Kivioja’s unique approach eschews written resources and encourages the use of the Internet as a primary resource for research into questions regarding Earth and space. In his first chapter, Kivioja provides a list of useful Web sites for earth sciences, and in each subsequent chapter he suggests sites that address the questions raised.
His aim in the book is simply to present factual information regarding the existence of the Earth, its solar system, and the role they play in human existence. He writes, “…we do know that the universe exists, this Earth exists and that we do exist here…The aim of this book is to report the outlines of the latest general findings and knowledge about this Earth, ‘our’ Solar System and the universe.”
In great detail, Kivioja covers a wide variety of topics including star constellations, possible alien visits to the Earth, the Sun’s location in the Milky Way, the size and shape of the Milky Way galaxy, and some details of Earth’s motions, tides, time, oceans, atmosphere, and global warming, and global cooling.
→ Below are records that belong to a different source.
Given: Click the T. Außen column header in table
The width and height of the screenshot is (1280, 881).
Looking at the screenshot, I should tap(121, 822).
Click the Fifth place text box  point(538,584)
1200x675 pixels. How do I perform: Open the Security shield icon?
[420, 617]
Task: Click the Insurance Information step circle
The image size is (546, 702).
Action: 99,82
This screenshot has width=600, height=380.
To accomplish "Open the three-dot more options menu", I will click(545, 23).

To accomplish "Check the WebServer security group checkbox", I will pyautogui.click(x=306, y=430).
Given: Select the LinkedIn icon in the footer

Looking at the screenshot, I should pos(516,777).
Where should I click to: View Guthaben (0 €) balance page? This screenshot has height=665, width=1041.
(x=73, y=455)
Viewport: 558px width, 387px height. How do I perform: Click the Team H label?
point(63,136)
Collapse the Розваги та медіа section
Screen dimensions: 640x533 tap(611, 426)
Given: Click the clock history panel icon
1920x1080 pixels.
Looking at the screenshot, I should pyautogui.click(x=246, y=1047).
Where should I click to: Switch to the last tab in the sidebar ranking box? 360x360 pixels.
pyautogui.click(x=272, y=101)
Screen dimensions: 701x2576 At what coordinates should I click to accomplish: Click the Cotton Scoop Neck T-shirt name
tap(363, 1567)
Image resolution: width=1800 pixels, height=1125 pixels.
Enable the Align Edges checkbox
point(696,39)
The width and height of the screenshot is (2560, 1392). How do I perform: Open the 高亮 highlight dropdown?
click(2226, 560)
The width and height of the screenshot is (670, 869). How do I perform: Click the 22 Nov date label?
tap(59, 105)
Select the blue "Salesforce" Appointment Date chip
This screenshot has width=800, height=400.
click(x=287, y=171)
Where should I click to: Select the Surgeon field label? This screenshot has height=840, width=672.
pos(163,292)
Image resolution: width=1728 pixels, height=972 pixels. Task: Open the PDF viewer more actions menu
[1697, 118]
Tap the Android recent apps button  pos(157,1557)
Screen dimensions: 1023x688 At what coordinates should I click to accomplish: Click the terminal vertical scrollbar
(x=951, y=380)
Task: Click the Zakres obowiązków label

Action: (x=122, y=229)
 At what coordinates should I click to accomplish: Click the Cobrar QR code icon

Using boldface print to emphasize key points, Kivioja presents information about earth science in simple and memorable form. For example, in his chapter about tides, he points out that “ Earth’s tides originate from Earth’s daily spinning (rotation) around its N-S spin axis in the gravitational pulling fields of the Moon and Sun.“ He goes on to observe that the “tidal effects of the Moon are approximately twice as large as the Sun’s because the Sun is about 417 times further away from us than the Moon.” Kivioja then recommends looking up the phrases “sun’s mass” and “mass of the moon” on Google to learn more about these celestial bodies and their effects on the tides.
Although Kivioja attempts to simplify earth science, his reliance on detailed mathematical figures makes the book less accessible to the average reader than it might have been. In addition, focus on the Internet as a source of information is limited, since Web sites come and go and the authority of their information is not always clear. Kivioja’s book could have been even more useful if he had included a bibliography of written sources.
The author believes that the Earth is special place that has evolved over generations to be the most suitable planet in the known parts of the Milky Way for humans to inhabit. This book, inspired by his love of the earth sciences, offers an engaging study of the past and future of the planet.